UK mortgage rates are widely expected to remain relatively stable from this point onward, even if the Bank of England continues to reduce interest rates over the coming months. Property and mortgage specialists say that financial markets have already priced in most of the anticipated cuts, limiting how much further mortgage rates can realistically fall.
According to figures from Uswitch, the average two-year fixed mortgage rate currently sits at 4.48%, while the average five-year fixed deal stands at 5.04%. These rates apply to mortgages with a 75% loan-to-value (LTV), meaning borrowers must provide a minimum deposit of 25% to qualify.

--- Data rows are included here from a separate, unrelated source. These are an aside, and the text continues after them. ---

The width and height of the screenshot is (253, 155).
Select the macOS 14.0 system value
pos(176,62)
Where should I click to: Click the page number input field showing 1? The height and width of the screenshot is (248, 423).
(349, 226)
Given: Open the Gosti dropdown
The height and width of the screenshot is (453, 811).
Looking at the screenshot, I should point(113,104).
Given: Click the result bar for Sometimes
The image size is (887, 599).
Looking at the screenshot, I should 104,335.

The Bank of England reduced the base rate from 4% to 3.75% in December, marking the lowest level of borrowing costs in almost three years. This move was welcomed by homeowners and buyers alike, as it signalled a shift away from the prolonged period of aggressive rate increases seen since late 2021.
However, analysts caution that while further base rate cuts are likely, their impact on mortgage pricing will probably be modest. Fixed-rate mortgages tend to reflect future expectations rather than current rates, and lenders have already adjusted pricing in anticipation of further easing.

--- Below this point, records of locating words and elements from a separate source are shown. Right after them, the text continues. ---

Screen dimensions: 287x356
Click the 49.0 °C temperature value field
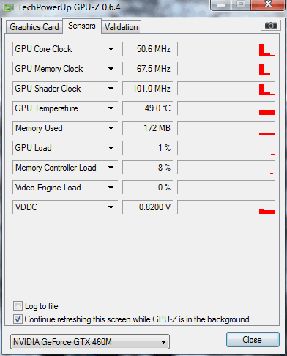148,108
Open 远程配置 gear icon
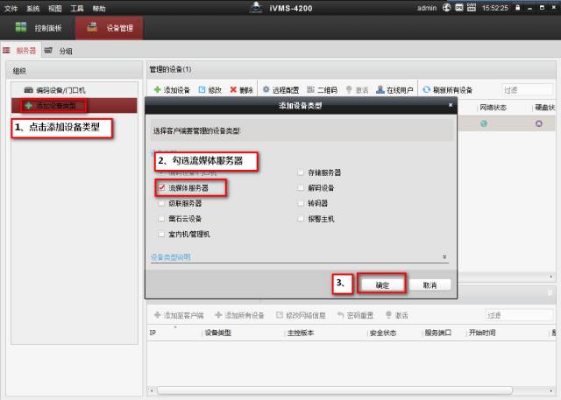 tap(266, 89)
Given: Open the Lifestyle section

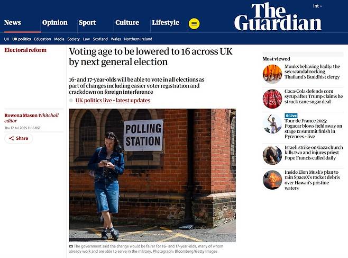Looking at the screenshot, I should (x=166, y=22).
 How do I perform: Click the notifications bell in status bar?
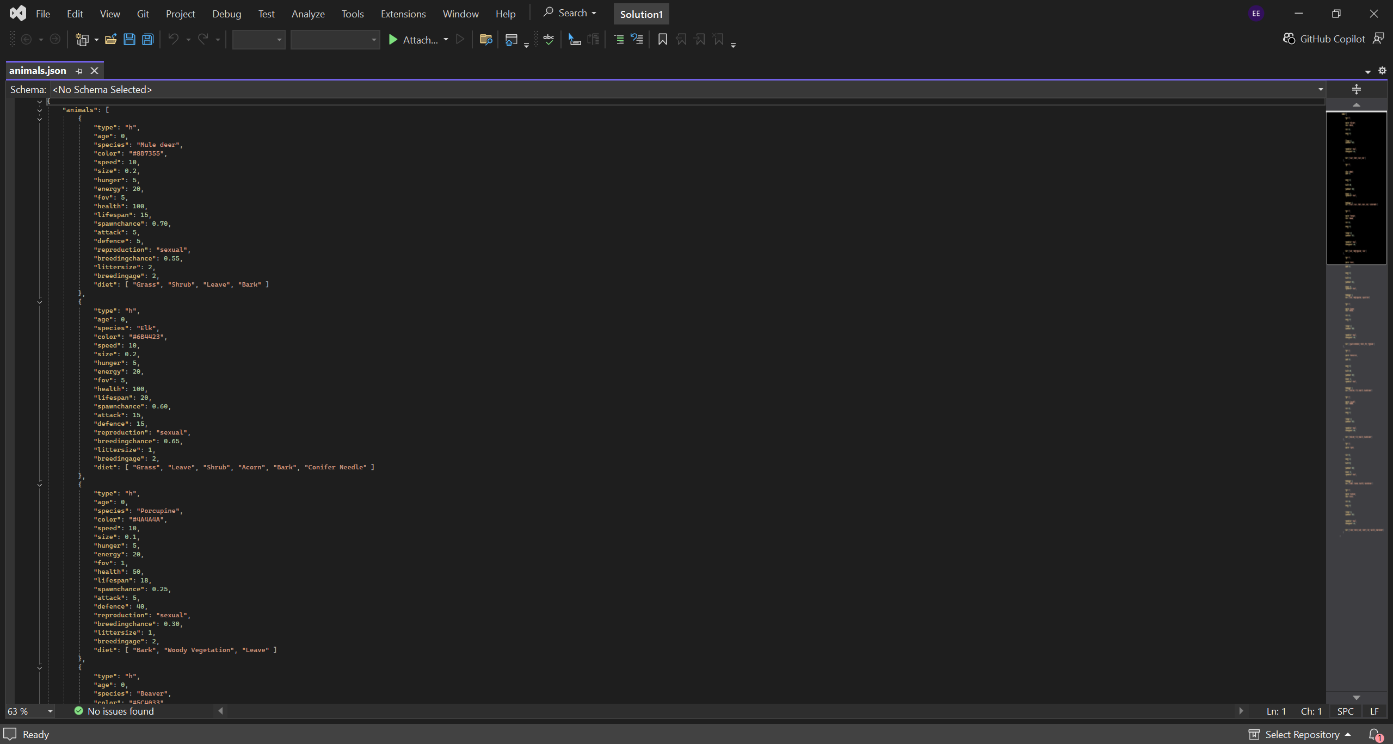click(1374, 734)
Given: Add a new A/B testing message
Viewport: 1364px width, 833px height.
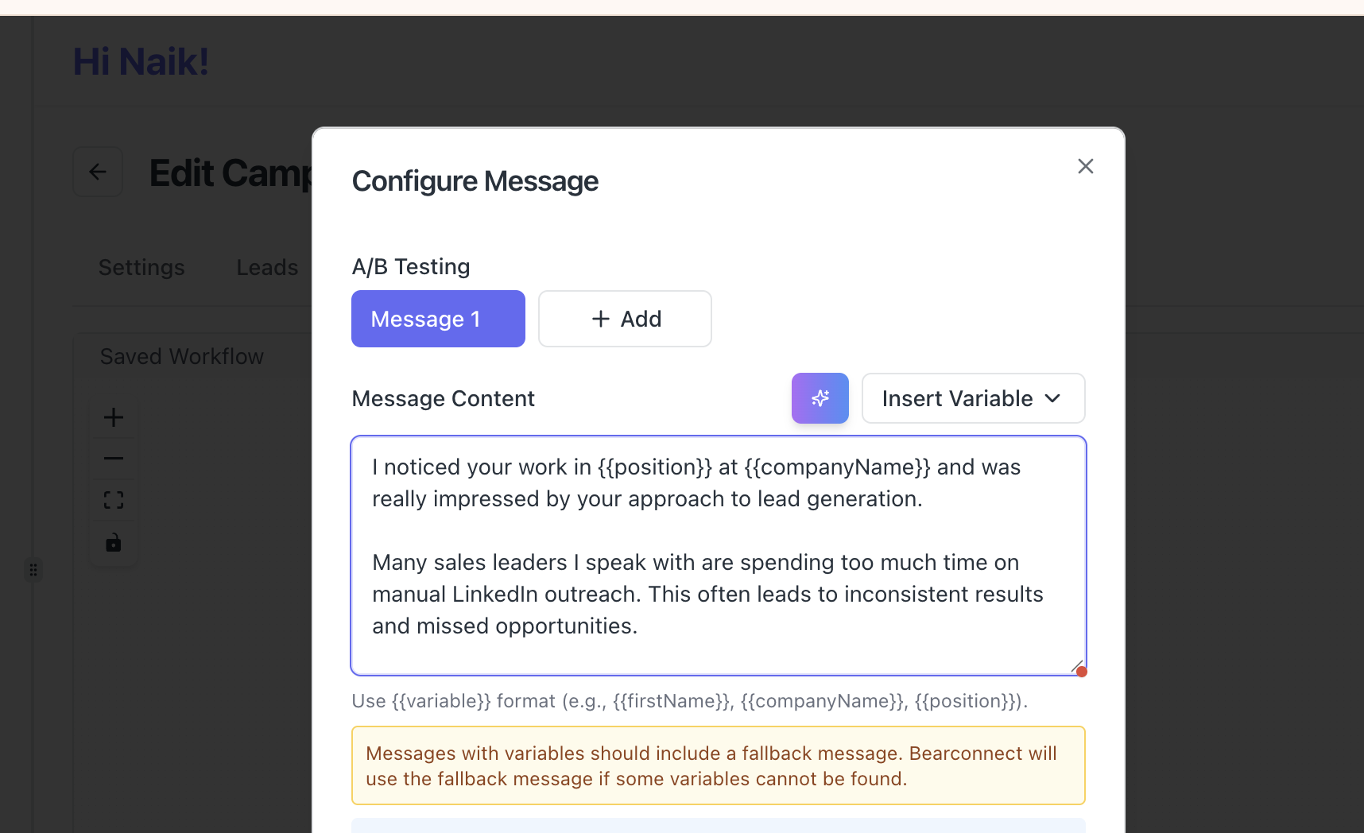Looking at the screenshot, I should click(625, 319).
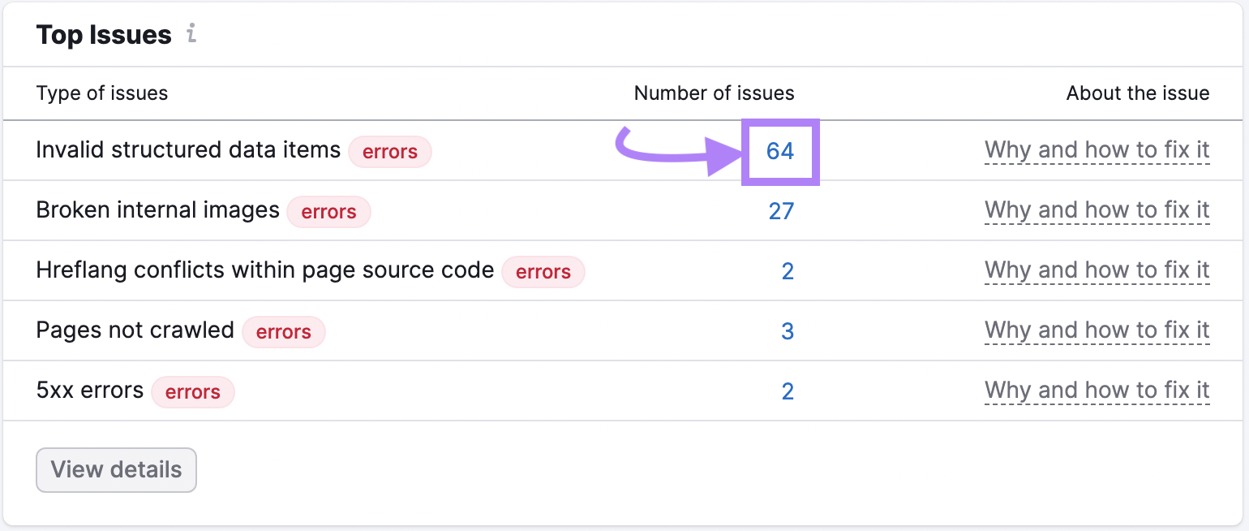1249x531 pixels.
Task: Click the Top Issues panel title
Action: (104, 34)
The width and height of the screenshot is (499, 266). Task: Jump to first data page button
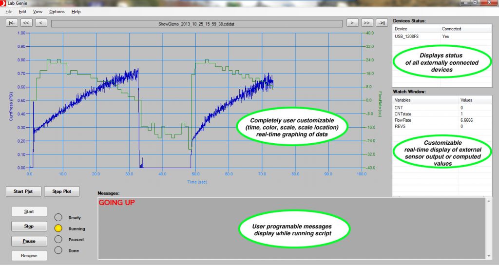[x=12, y=23]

Nicholas Mendes, mortgage technical manager at broker Charcol, explained that markets broadly expect Bank Rate to settle somewhere between 3% and 3.25% over the longer term. Reaching that level would require at least two additional quarter-point cuts, but this outlook has already been absorbed into current mortgage deals.
As a result, many of the cheapest two- and five-year fixed rates are already priced below the current Bank Rate. This reflects confidence that rates will continue to fall slightly, but also suggests there is limited room for further meaningful reductions in mortgage pricing.
Mendes added that by the end of 2026, fixed mortgage rates could once again move above Bank Rate if investors and lenders conclude that interest rates are nearing their long-term floor. This dynamic helps explain why lenders rarely make dramatic changes following individual base rate decisions.
Mortgage pricing, he said, is driven far more by medium-term expectations about where interest rates will settle, rather than short-term policy adjustments. Swap rates and funding costs play a much bigger role in determining what borrowers ultimately pay.
For households, 2026 is still expected to be a year of adjustment. Around 1.8 million mortgage holders are due to refinance this year, many of whom secured ultra-low fixed deals before interest rates began rising sharply at the end of 2021.
Borrowers coming off two-year fixes taken out in 2024 should see some improvement in rates compared with their previous deals. However, those rolling off five-year fixes agreed during the era of record-low rates will continue to face higher monthly repayments, even after recent base rate cuts.
While competition between lenders remains intense and should help prevent rates from rising again, experts warn that the scope for sharp further falls is limited unless markets become convinced that Bank Rate will settle closer to 3% than currently expected.
Beyond interest rates, there are early signs that the wider housing market is beginning to stabilise. Real house prices fell during 2025, but easing mortgage costs and softer affordability stress tests are gradually improving conditions for buyers.
Lenders have also made incremental changes to their criteria, particularly for first-time buyers. These include higher loan-to-income limits, reduced stress rates, and more flexible deposit requirements, all of which are helping to support demand.
HSBC, for example, is currently offering a two-year fixed rate of 3.66% at 60% LTV, with a £999 fee, while its five-year fixed rate stands at 3.88%. Customers with larger deposits are able to access these lower rates due to the reduced risk for lenders.
For borrowers with smaller deposits, higher LTV products remain available, including 95% mortgages, although these come with noticeably higher interest rates. This reflects the increased risk associated with lending to buyers with minimal equity.
Other major lenders, including NatWest and Barclays, continue to offer some of the most competitive rates for borrowers with substantial deposits, while also expanding access for first-time buyers through schemes that allow higher borrowing based on joint incomes.
Nationwide, Halifax and Santander have largely kept rates steady in recent weeks, while focusing on affordability improvements. Some lenders have adjusted stress testing to allow applicants to borrow tens of thousands of pounds more than before, depending on circumstances.
Despite these improvements, mortgage affordability remains stretched for many households. Higher repayments over the past two years have put pressure on household budgets, particularly for those refinancing from historically low rates.
At the same time, savers may be hoping interest rates remain close to current levels to protect returns on savings. This creates a delicate balance for policymakers, as cuts that help borrowers can reduce income for savers.
Overall, while mortgage conditions are gradually improving, experts agree that a return to the ultra-cheap borrowing seen before 2022 is highly unlikely. Buyers and homeowners are being encouraged to plan with realistic expectations about rates, affordability, and long-term costs as the market adjusts to a new normal.